■ Your objective:
Reproduce every row below word for word, leaving out the pictures.
== == ==
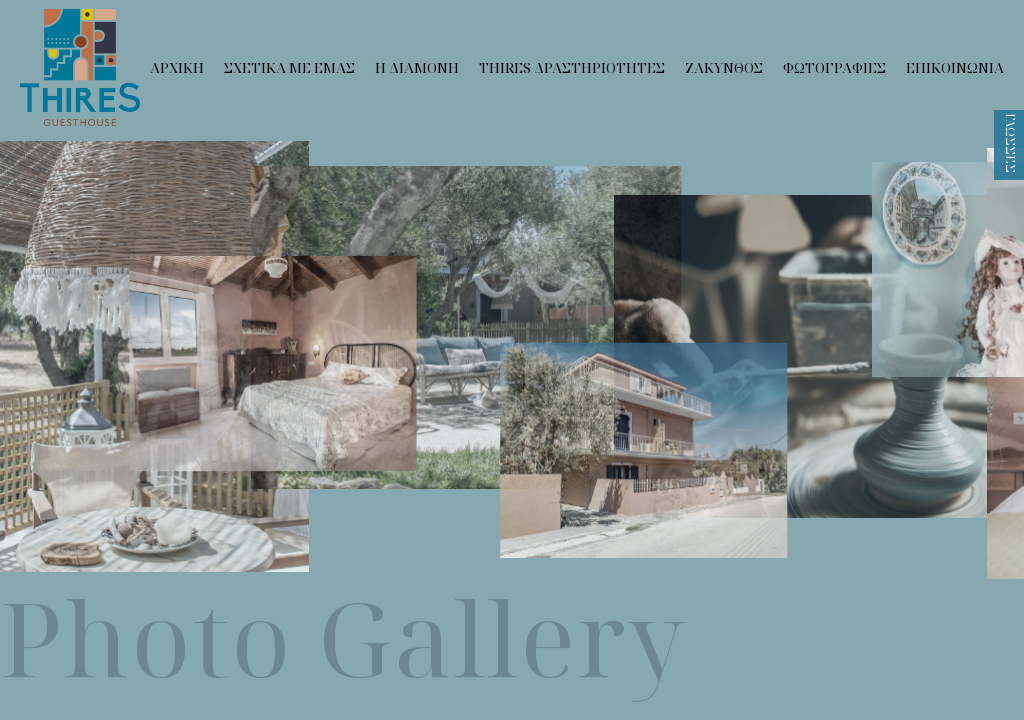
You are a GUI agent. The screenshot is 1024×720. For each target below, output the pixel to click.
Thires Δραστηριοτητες (572, 67)
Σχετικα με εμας (289, 67)
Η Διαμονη (417, 67)
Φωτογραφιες (834, 67)
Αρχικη (177, 67)
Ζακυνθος (724, 67)
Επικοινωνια (955, 67)
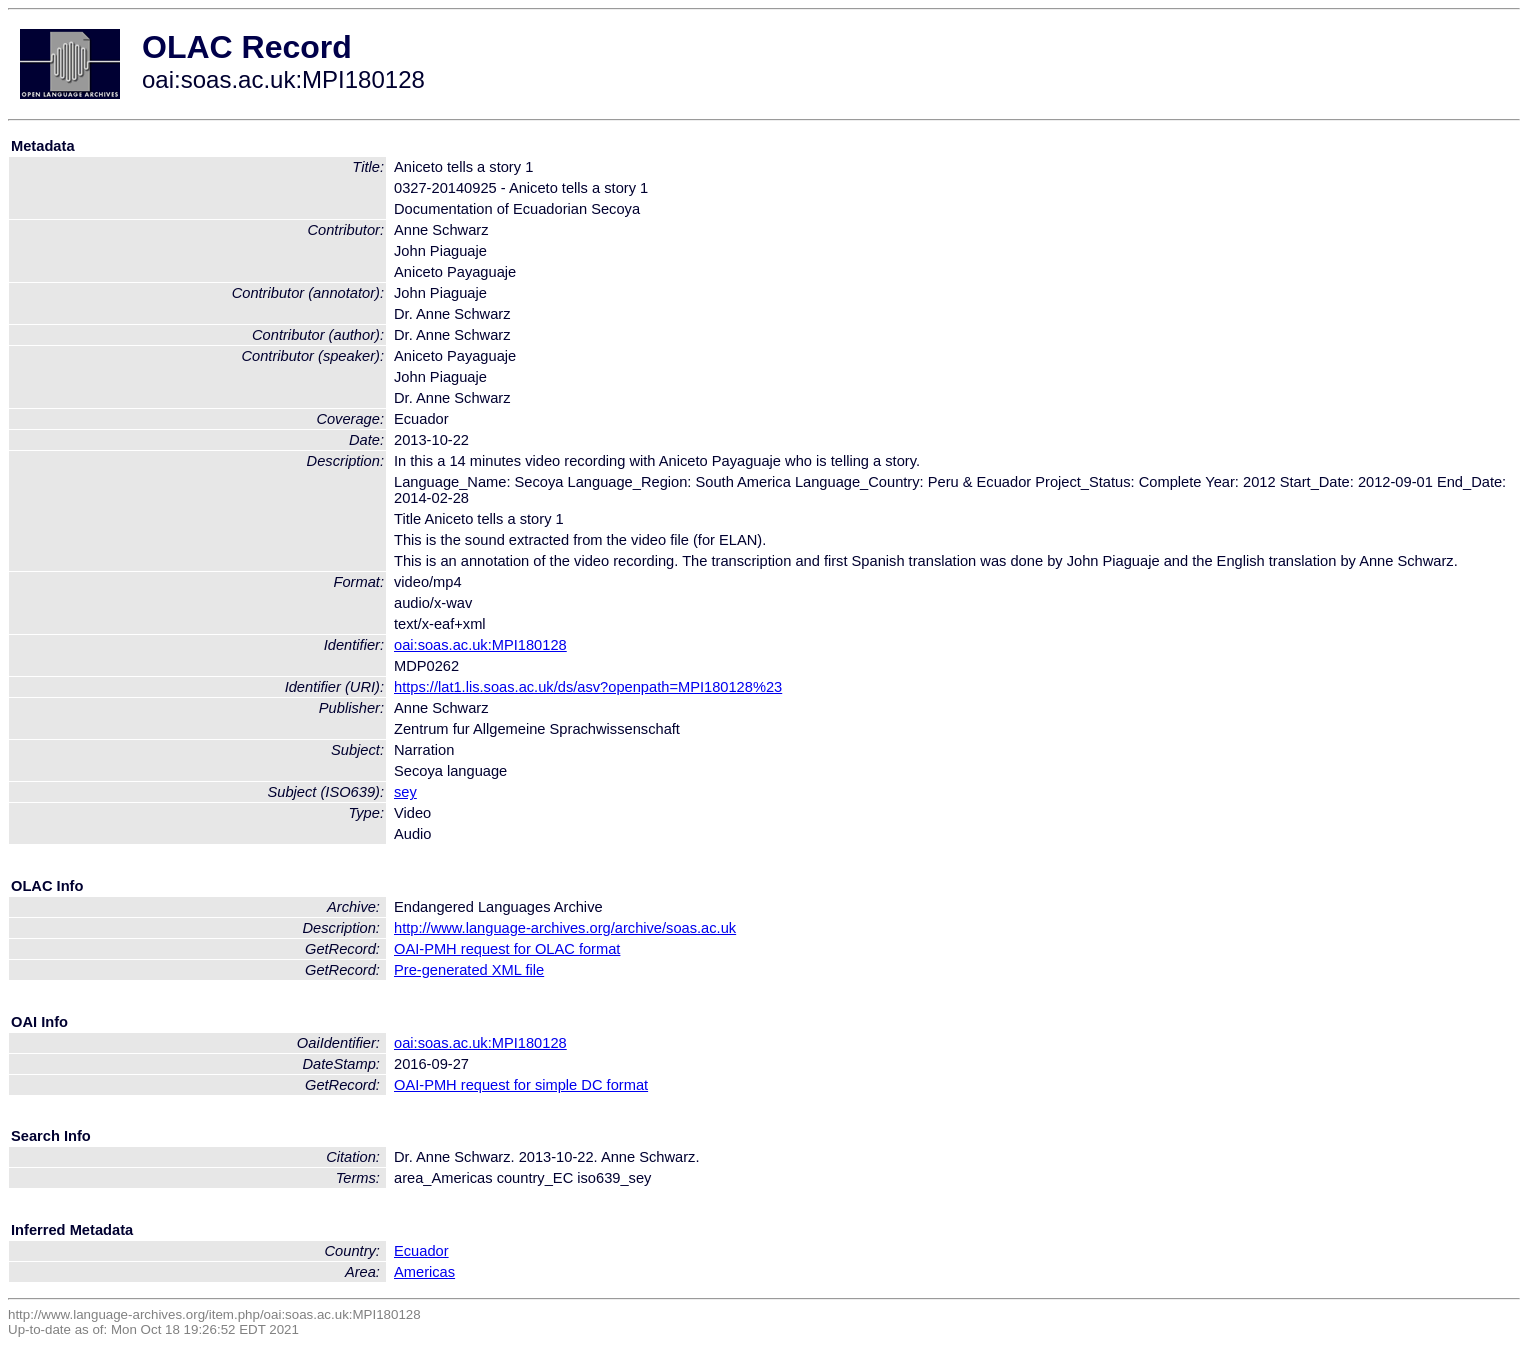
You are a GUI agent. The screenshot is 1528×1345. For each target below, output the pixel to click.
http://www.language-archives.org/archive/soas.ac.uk (565, 928)
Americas (424, 1272)
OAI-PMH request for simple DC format (521, 1085)
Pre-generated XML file (469, 970)
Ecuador (421, 1251)
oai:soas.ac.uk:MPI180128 (480, 645)
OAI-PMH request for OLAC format (507, 949)
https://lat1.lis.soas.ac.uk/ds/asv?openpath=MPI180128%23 (588, 687)
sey (405, 792)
== == ==
■ The response:
You are a GUI agent. The screenshot is 1024×720. For each target below, output the pixel to click.
Thires Δραστηριοτητες (572, 67)
Σχετικα με εμας (289, 67)
Η Διαμονη (417, 67)
Φωτογραφιες (834, 67)
Αρχικη (177, 67)
Ζακυνθος (724, 67)
Επικοινωνια (955, 67)
You are a GUI agent. The screenshot is 1528×1345. For each target below, output the pixel to click.
http://www.language-archives.org/archive/soas.ac.uk (565, 928)
Americas (424, 1272)
OAI-PMH request for simple DC format (521, 1085)
Pre-generated XML file (469, 970)
Ecuador (421, 1251)
oai:soas.ac.uk:MPI180128 (480, 645)
OAI-PMH request for OLAC format (507, 949)
https://lat1.lis.soas.ac.uk/ds/asv?openpath=MPI180128%23 (588, 687)
sey (405, 792)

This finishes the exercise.